(Pyrrhocoris apterus)
Im Volksmund heißen diese Kreaturen auch Feuerkäfer, aber die sehen ganz anders aus. Entscheidender Unterschied zu den Käfern ist der spezielle Stechrüssel. Dieses Saugorgan brauchen die Wanzen zum Überleben: Ihre Nahrung sind überwiegend trockene Samen mit harter Schale, z.B. von Stockrosen oder Linden. Durch diese Panzerung müssen Feuerwanzen stechen, bevor sie ihre Verdauungsenzyme einleiten und die Samen aussaugen können. Hier ist mir eine Kreatur begenet, die ihr Samenkorn beschützt - der Blick zeigt, dass sie Angst hat, dass ich es ihr klauen möchte.

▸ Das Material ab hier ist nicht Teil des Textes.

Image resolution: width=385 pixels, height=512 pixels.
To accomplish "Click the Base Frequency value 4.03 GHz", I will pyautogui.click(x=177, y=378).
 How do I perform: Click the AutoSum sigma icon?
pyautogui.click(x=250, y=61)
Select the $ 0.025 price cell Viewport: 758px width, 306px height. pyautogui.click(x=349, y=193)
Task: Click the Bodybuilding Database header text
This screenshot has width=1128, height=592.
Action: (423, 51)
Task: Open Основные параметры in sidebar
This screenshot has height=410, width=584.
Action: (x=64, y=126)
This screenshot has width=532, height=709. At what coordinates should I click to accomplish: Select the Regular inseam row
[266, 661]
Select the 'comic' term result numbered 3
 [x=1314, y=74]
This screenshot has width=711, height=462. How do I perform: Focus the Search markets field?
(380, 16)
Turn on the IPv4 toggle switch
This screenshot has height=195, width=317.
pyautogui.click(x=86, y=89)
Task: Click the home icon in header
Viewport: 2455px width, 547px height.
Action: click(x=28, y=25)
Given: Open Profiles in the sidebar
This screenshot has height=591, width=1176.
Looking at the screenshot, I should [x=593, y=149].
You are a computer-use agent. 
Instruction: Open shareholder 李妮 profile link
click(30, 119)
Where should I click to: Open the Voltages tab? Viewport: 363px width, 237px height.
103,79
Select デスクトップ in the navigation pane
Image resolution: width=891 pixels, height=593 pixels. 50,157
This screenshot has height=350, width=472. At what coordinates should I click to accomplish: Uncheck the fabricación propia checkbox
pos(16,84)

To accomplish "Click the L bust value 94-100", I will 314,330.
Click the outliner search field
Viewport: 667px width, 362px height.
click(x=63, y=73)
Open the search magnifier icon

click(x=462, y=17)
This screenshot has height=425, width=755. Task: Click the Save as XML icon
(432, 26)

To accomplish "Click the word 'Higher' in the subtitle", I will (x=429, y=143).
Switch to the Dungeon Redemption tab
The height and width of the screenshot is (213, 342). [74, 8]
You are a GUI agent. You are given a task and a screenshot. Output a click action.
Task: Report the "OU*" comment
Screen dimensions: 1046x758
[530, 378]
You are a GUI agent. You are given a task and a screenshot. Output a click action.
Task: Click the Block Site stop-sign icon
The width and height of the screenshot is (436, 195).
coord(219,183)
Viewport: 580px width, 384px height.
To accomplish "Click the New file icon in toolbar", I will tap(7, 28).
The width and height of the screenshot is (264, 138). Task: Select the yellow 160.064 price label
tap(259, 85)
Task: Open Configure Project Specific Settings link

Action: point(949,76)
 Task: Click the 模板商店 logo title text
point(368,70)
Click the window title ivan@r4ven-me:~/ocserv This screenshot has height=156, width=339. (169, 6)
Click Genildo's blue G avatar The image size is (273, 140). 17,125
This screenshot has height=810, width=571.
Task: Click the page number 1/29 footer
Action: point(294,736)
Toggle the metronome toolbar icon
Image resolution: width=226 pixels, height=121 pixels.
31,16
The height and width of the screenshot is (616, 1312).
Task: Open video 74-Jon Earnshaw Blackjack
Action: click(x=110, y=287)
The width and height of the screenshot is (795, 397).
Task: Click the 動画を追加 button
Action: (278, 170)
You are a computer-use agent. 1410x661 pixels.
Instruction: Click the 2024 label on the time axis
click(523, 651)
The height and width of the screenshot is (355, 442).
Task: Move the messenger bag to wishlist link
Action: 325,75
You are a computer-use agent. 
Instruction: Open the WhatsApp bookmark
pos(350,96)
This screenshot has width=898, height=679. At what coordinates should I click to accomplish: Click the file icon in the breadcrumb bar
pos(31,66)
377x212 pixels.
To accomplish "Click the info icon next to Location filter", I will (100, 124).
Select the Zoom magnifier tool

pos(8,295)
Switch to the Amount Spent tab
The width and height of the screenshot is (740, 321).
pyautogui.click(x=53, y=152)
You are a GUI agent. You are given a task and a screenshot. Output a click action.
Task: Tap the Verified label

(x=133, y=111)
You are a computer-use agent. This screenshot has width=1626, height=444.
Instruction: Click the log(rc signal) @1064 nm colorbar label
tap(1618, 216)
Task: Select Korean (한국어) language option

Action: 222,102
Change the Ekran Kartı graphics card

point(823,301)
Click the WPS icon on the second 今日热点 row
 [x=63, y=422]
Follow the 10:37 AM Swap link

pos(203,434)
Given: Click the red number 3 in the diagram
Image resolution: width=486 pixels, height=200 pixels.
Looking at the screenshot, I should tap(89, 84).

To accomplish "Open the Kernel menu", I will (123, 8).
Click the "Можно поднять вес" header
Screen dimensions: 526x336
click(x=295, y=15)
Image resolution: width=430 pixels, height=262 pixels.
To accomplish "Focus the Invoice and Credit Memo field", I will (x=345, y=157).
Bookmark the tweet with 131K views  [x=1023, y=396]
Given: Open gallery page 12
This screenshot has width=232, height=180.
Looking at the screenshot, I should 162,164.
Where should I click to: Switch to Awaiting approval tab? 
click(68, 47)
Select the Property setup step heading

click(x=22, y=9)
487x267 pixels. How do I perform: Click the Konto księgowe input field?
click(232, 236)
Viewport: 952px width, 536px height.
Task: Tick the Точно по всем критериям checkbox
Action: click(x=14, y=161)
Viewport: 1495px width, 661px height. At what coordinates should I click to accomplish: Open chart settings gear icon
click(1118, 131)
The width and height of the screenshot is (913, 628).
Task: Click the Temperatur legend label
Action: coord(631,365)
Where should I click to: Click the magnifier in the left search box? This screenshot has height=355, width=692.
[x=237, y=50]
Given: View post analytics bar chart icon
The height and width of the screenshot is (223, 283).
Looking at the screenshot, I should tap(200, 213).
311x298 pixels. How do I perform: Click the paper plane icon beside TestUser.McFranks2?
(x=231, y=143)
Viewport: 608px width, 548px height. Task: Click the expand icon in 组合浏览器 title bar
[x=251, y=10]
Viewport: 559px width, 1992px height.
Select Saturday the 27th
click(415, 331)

| Auftreten: | ungefährdet, sehr häufig |
| Größe: |
♀♂ max. 12 mm |
| Lebensraum: | Bodennähe von Laubbäumen (z.B. Linden, Rosskastanien, Akazien), Malven und Hibiskus |
| Herkunft: | heimisch in Europa, Asien, Nordafrika |
| Nahrung: | Pflanzensäfte (z.B. Samen), tote Insekten |
| Phänologie: |
Nymphe: Mai - August Imago: März - Herbst (überwintern) |
Nymphe:
Diese Kreatur entwickelt sich über fünf Nymphenstadien. Die Entwicklung vom Ei bis zum imaginalen Insekt benötigt hier etwa zwei bis drei Monate. Die Nymphe kann man an ihrem überwiegend rot gefärbten Hinterleib erkennen, auf dem sich nur entlang des Rückens mehrere kleine schwarze Flecken befinden (siehe kleine Kreatur auf dem Bild).
Paarung:
Diese Kreaturen paaren sich im Frühjahr (April/Mai) und manchmal erneut im Spätsommer, wobei sie oft stunden- bis tagelang (bis zu 30 Stunden oder länger) mit den Hinterleibern verbunden bleiben. Dieses Verhalten dient dazu, Konkurrenten abzuwehren und die eigene Genweitergabe zu sichern. Das größere Weibchen zieht das Männchen dabei meist hinter sich her.